Exercise
Could you print all of the data below again, exactly?

Segment Start: Exercise data

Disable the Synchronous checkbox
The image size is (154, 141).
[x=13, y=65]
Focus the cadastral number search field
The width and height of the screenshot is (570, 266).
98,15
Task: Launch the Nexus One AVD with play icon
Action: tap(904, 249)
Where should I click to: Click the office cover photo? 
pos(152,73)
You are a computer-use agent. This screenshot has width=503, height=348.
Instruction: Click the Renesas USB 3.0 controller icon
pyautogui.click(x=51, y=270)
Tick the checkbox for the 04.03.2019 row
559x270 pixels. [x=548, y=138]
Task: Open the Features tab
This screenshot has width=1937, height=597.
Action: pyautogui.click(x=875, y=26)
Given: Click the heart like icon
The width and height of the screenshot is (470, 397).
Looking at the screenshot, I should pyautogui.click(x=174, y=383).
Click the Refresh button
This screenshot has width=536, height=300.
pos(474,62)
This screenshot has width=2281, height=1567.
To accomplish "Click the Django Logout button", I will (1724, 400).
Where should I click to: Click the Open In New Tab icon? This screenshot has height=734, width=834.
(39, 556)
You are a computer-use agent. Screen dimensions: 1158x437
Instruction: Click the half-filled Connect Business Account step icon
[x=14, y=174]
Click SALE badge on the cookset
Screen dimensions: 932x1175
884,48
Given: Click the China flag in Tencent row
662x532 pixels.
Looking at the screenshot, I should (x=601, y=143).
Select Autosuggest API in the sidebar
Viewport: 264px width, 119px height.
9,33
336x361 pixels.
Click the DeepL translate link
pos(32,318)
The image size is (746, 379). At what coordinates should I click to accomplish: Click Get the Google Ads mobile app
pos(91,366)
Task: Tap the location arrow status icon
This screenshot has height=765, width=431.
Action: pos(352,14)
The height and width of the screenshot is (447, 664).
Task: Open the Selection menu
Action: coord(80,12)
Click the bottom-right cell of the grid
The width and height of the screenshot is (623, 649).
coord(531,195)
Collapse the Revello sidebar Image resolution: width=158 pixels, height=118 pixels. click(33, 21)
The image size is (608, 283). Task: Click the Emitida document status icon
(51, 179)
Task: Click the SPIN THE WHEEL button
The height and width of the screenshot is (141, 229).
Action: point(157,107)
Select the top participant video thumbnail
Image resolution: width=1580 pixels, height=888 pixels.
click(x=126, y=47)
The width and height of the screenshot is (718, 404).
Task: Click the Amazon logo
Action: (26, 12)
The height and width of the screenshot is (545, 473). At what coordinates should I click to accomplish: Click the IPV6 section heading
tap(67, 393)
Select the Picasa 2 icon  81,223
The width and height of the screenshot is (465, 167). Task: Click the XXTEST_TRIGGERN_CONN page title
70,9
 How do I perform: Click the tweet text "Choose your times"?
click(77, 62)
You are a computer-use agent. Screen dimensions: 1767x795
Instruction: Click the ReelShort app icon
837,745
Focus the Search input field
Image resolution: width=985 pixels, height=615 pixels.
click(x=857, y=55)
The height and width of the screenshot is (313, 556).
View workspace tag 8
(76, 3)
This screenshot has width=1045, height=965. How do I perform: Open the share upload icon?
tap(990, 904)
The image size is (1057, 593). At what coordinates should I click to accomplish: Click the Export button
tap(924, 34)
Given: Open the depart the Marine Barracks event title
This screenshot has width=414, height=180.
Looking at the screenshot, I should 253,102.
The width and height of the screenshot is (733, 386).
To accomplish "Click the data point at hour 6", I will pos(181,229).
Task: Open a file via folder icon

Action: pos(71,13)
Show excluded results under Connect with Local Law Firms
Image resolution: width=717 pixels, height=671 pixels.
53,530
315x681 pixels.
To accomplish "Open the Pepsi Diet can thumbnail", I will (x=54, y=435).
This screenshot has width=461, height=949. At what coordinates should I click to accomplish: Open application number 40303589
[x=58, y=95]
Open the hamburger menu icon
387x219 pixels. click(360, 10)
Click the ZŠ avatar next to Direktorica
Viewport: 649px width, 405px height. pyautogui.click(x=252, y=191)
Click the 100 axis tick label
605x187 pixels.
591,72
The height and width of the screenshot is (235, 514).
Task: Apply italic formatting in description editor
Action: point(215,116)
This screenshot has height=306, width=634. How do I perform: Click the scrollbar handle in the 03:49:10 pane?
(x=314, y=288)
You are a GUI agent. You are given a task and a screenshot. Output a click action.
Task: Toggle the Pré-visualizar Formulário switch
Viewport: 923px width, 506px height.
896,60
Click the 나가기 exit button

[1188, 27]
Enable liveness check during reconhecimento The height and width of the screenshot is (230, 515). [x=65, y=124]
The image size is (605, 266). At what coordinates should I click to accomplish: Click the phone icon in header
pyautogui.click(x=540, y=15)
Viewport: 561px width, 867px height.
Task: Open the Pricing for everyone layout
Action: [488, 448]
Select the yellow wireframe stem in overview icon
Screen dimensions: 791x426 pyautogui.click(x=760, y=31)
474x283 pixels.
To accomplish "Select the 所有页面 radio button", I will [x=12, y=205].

Segment End: Exercise data

Exercise output
Disable the Synchronous checkbox
The image size is (154, 141).
[x=13, y=65]
Focus the cadastral number search field
The width and height of the screenshot is (570, 266).
98,15
Task: Launch the Nexus One AVD with play icon
Action: tap(904, 249)
Where should I click to: Click the office cover photo? 
pos(152,73)
You are a computer-use agent. This screenshot has width=503, height=348.
Instruction: Click the Renesas USB 3.0 controller icon
pyautogui.click(x=51, y=270)
Tick the checkbox for the 04.03.2019 row
559x270 pixels. [x=548, y=138]
Task: Open the Features tab
This screenshot has width=1937, height=597.
Action: pyautogui.click(x=875, y=26)
Given: Click the heart like icon
The width and height of the screenshot is (470, 397).
Looking at the screenshot, I should pyautogui.click(x=174, y=383).
Click the Refresh button
This screenshot has width=536, height=300.
pos(474,62)
This screenshot has width=2281, height=1567.
To accomplish "Click the Django Logout button", I will (1724, 400).
Where should I click to: Click the Open In New Tab icon? This screenshot has height=734, width=834.
(39, 556)
You are a computer-use agent. Screen dimensions: 1158x437
Instruction: Click the half-filled Connect Business Account step icon
[x=14, y=174]
Click SALE badge on the cookset
Screen dimensions: 932x1175
884,48
Given: Click the China flag in Tencent row
662x532 pixels.
Looking at the screenshot, I should (x=601, y=143).
Select Autosuggest API in the sidebar
Viewport: 264px width, 119px height.
9,33
336x361 pixels.
Click the DeepL translate link
pos(32,318)
The image size is (746, 379). At what coordinates should I click to accomplish: Click Get the Google Ads mobile app
pos(91,366)
Task: Tap the location arrow status icon
This screenshot has height=765, width=431.
Action: pos(352,14)
The height and width of the screenshot is (447, 664).
Task: Open the Selection menu
Action: coord(80,12)
Click the bottom-right cell of the grid
The width and height of the screenshot is (623, 649).
coord(531,195)
Collapse the Revello sidebar Image resolution: width=158 pixels, height=118 pixels. click(33, 21)
The image size is (608, 283). Task: Click the Emitida document status icon
(51, 179)
Task: Click the SPIN THE WHEEL button
The height and width of the screenshot is (141, 229).
Action: point(157,107)
Select the top participant video thumbnail
Image resolution: width=1580 pixels, height=888 pixels.
click(x=126, y=47)
The width and height of the screenshot is (718, 404).
Task: Click the Amazon logo
Action: (26, 12)
The height and width of the screenshot is (545, 473). At what coordinates should I click to accomplish: Click the IPV6 section heading
tap(67, 393)
Select the Picasa 2 icon  81,223
The width and height of the screenshot is (465, 167). Task: Click the XXTEST_TRIGGERN_CONN page title
70,9
 How do I perform: Click the tweet text "Choose your times"?
click(77, 62)
You are a computer-use agent. Screen dimensions: 1767x795
Instruction: Click the ReelShort app icon
837,745
Focus the Search input field
Image resolution: width=985 pixels, height=615 pixels.
click(x=857, y=55)
The height and width of the screenshot is (313, 556).
View workspace tag 8
(76, 3)
This screenshot has width=1045, height=965. How do I perform: Open the share upload icon?
tap(990, 904)
The image size is (1057, 593). At what coordinates should I click to accomplish: Click the Export button
tap(924, 34)
Given: Open the depart the Marine Barracks event title
This screenshot has width=414, height=180.
Looking at the screenshot, I should 253,102.
The width and height of the screenshot is (733, 386).
To accomplish "Click the data point at hour 6", I will pos(181,229).
Task: Open a file via folder icon

Action: pos(71,13)
Show excluded results under Connect with Local Law Firms
Image resolution: width=717 pixels, height=671 pixels.
53,530
315x681 pixels.
To accomplish "Open the Pepsi Diet can thumbnail", I will (x=54, y=435).
This screenshot has width=461, height=949. At what coordinates should I click to accomplish: Open application number 40303589
[x=58, y=95]
Open the hamburger menu icon
387x219 pixels. click(360, 10)
Click the ZŠ avatar next to Direktorica
Viewport: 649px width, 405px height. pyautogui.click(x=252, y=191)
Click the 100 axis tick label
605x187 pixels.
591,72
The height and width of the screenshot is (235, 514).
Task: Apply italic formatting in description editor
Action: point(215,116)
This screenshot has height=306, width=634. How do I perform: Click the scrollbar handle in the 03:49:10 pane?
(x=314, y=288)
You are a GUI agent. You are given a task and a screenshot. Output a click action.
Task: Toggle the Pré-visualizar Formulário switch
Viewport: 923px width, 506px height.
896,60
Click the 나가기 exit button

[1188, 27]
Enable liveness check during reconhecimento The height and width of the screenshot is (230, 515). [x=65, y=124]
The image size is (605, 266). At what coordinates should I click to accomplish: Click the phone icon in header
pyautogui.click(x=540, y=15)
Viewport: 561px width, 867px height.
Task: Open the Pricing for everyone layout
Action: [488, 448]
Select the yellow wireframe stem in overview icon
Screen dimensions: 791x426 pyautogui.click(x=760, y=31)
474x283 pixels.
To accomplish "Select the 所有页面 radio button", I will [x=12, y=205].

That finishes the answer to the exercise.